_Entries shown_
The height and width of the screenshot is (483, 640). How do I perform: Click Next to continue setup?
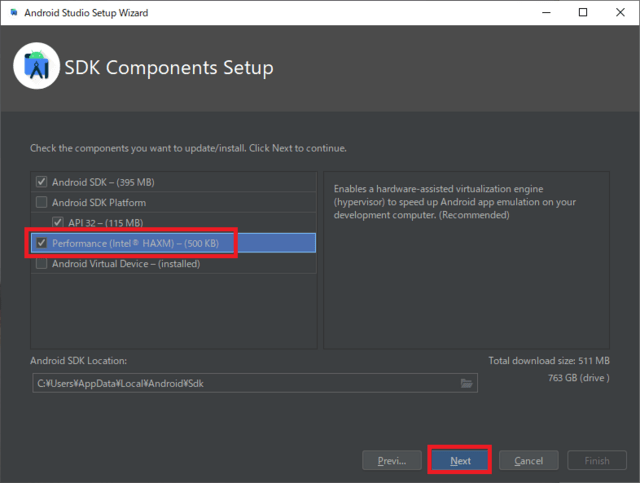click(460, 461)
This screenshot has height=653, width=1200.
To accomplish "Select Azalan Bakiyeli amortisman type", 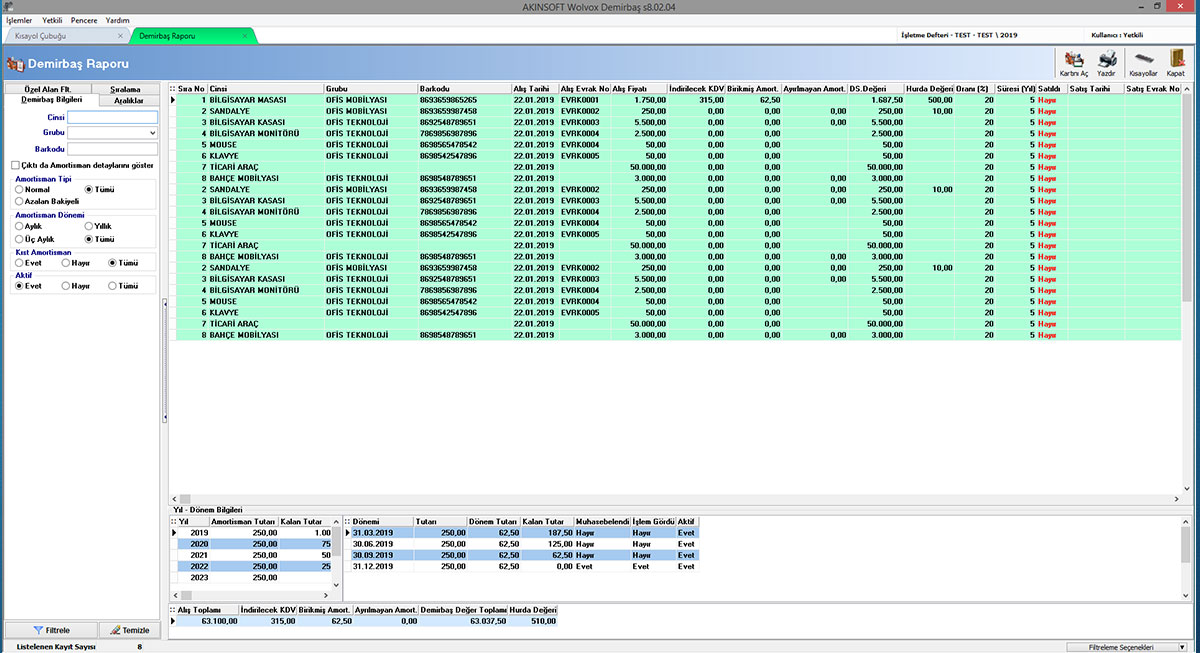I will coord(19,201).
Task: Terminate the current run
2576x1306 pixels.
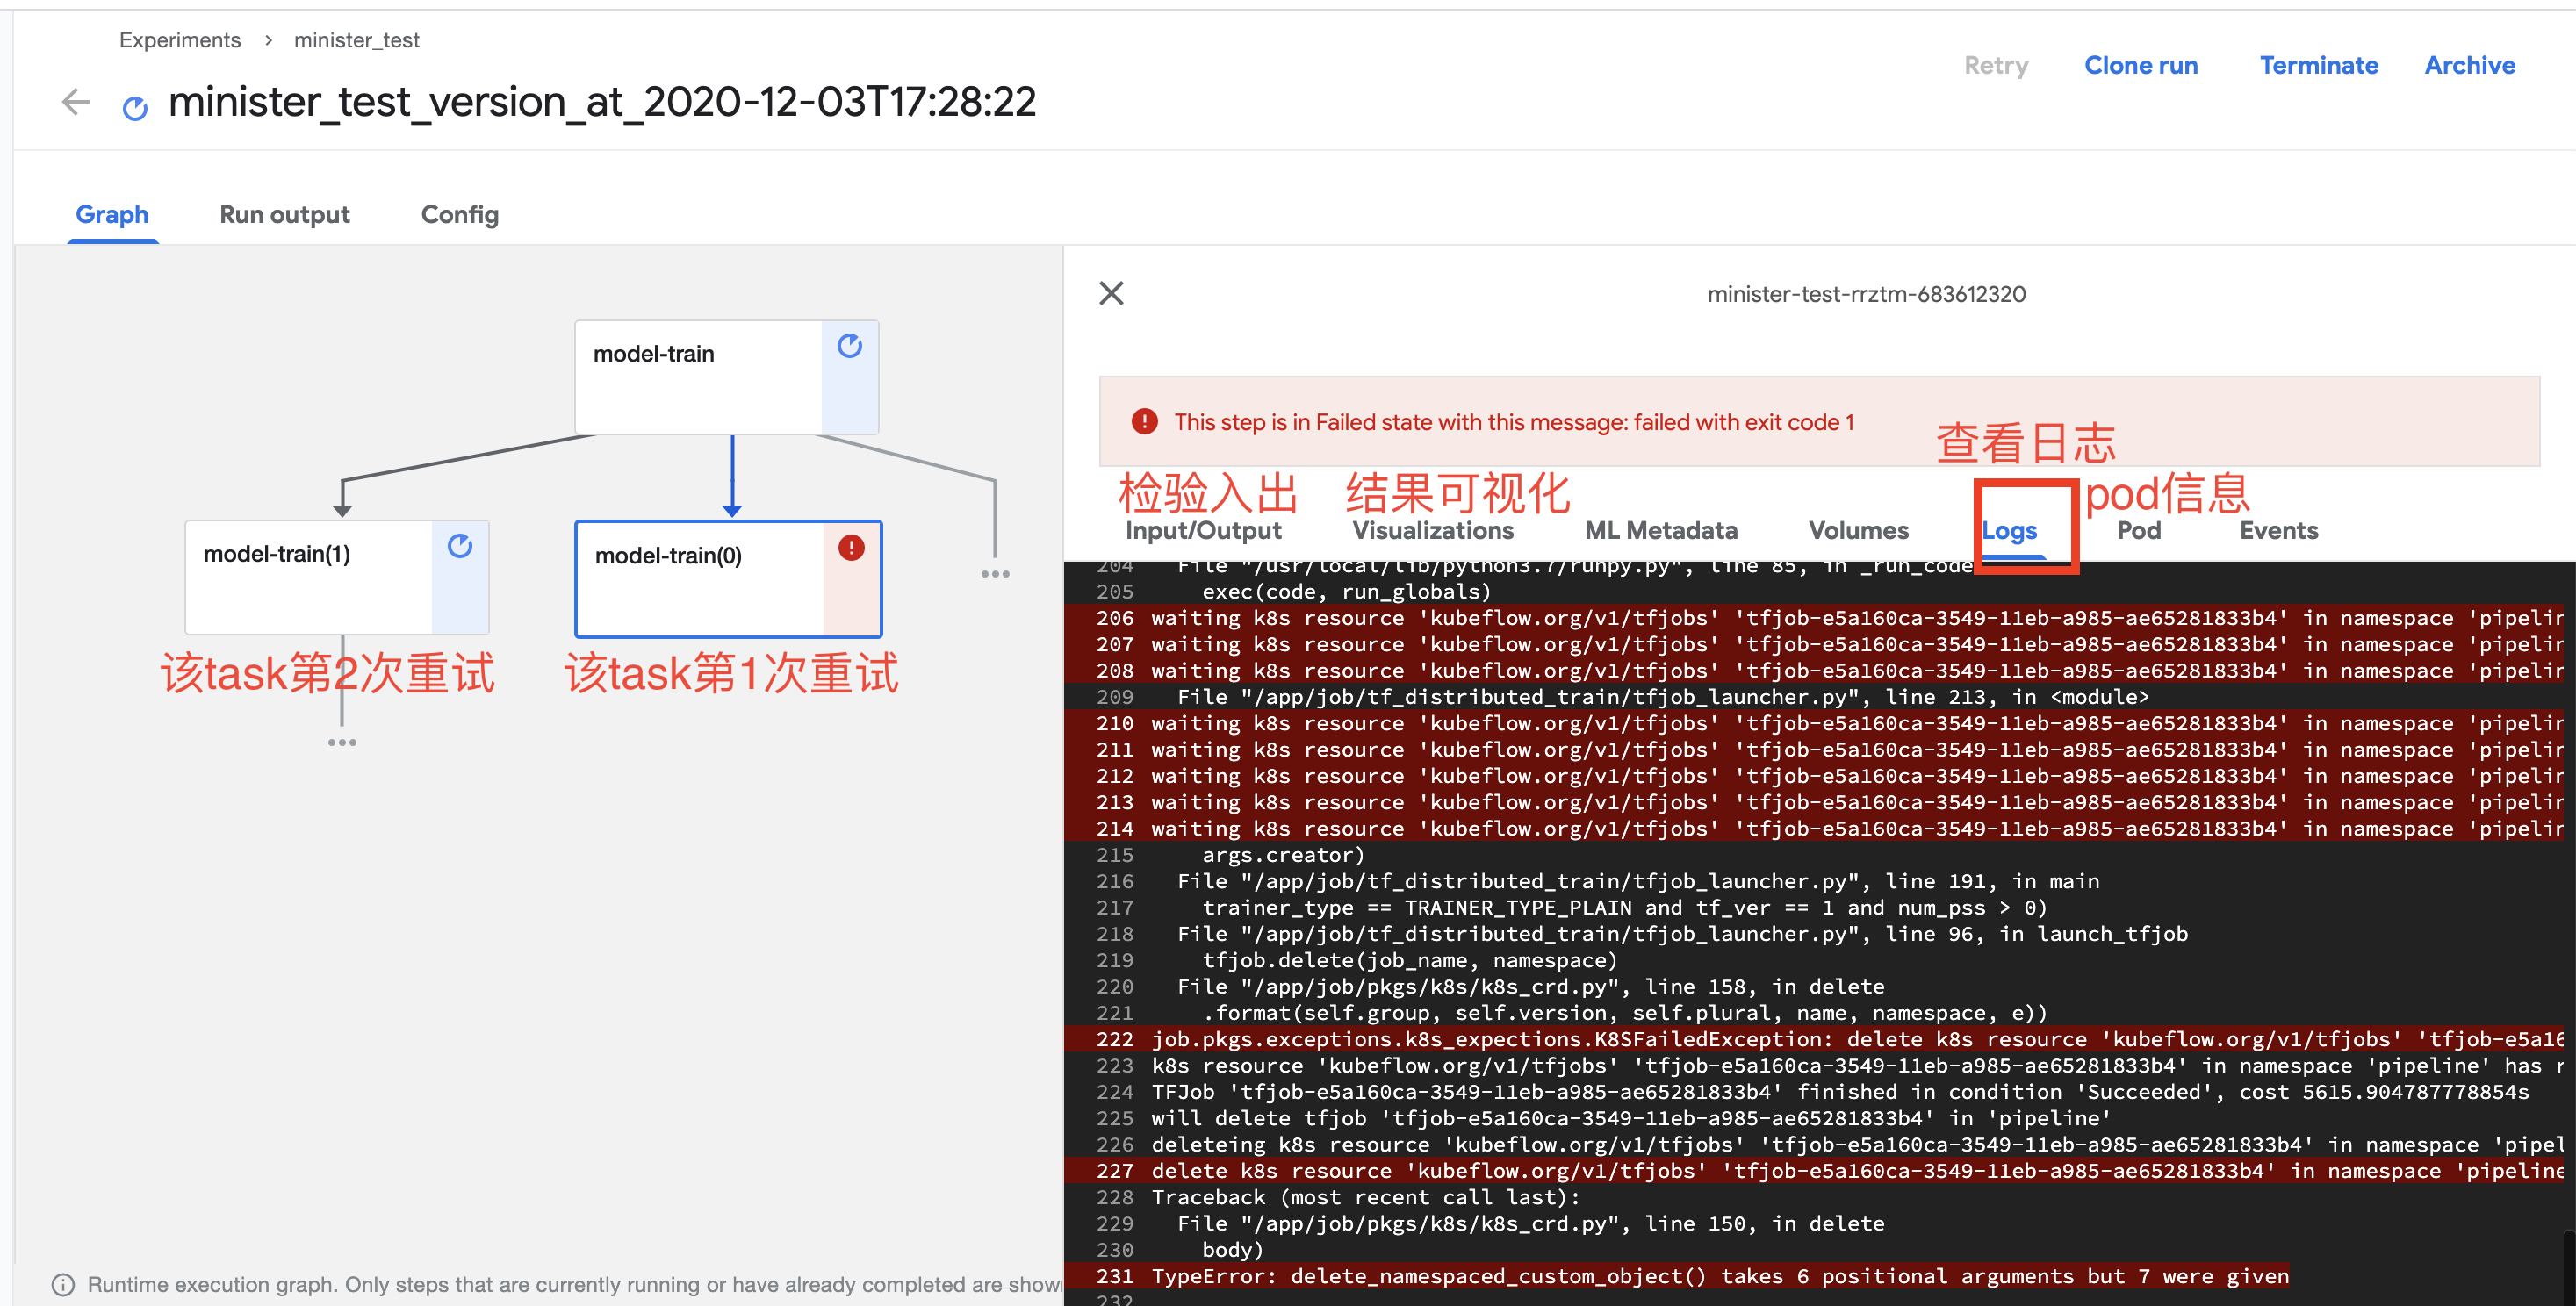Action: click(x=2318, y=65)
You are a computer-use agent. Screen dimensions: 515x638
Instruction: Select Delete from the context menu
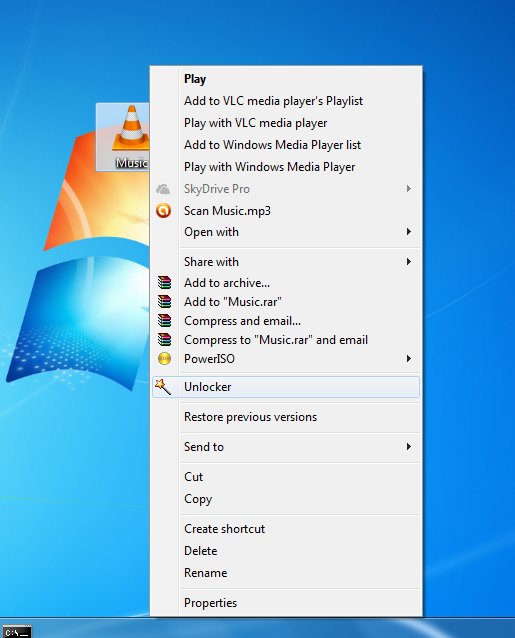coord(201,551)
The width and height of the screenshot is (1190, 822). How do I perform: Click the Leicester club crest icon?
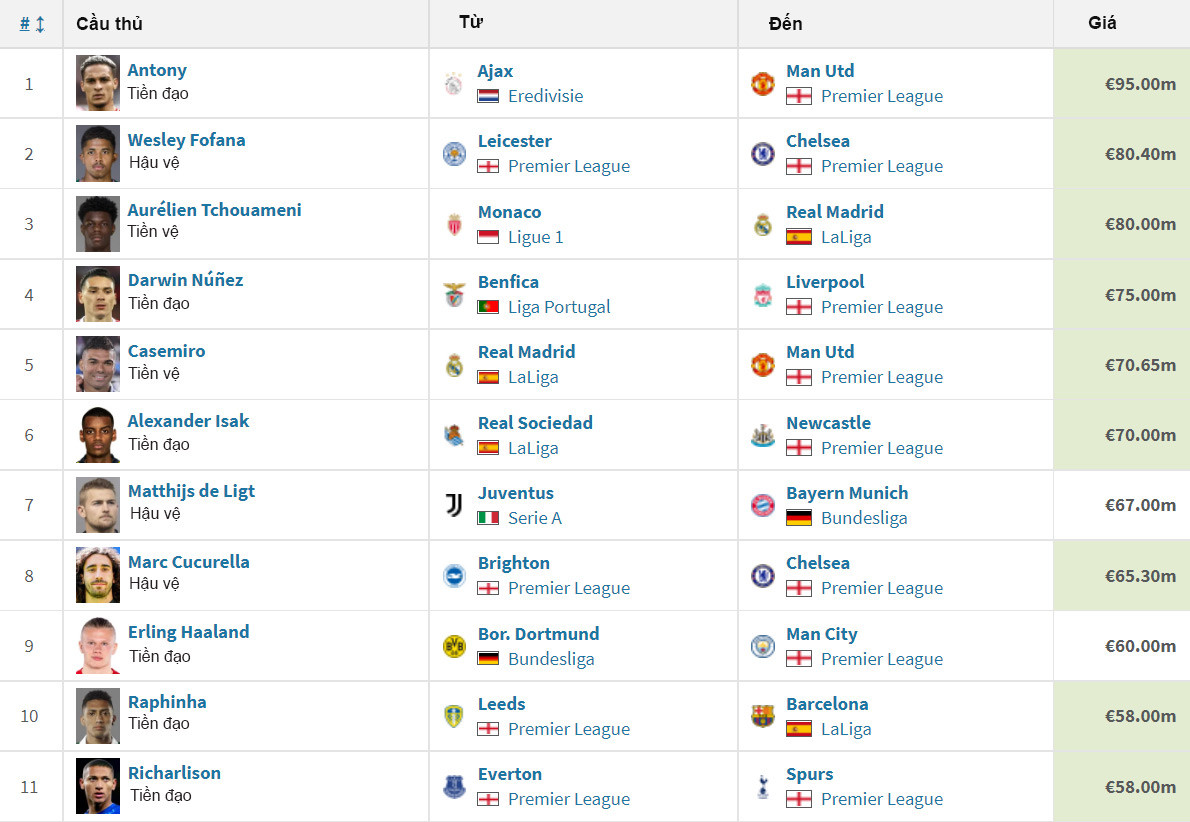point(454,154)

_Work to be completed_
Copy out the data word for word, from the line containing "The width and" through the end of the data, both included, and leave the pictures out.

_Correct output_
The width and height of the screenshot is (1190, 822). How do I perform: Click the Leicester club crest icon?
point(454,154)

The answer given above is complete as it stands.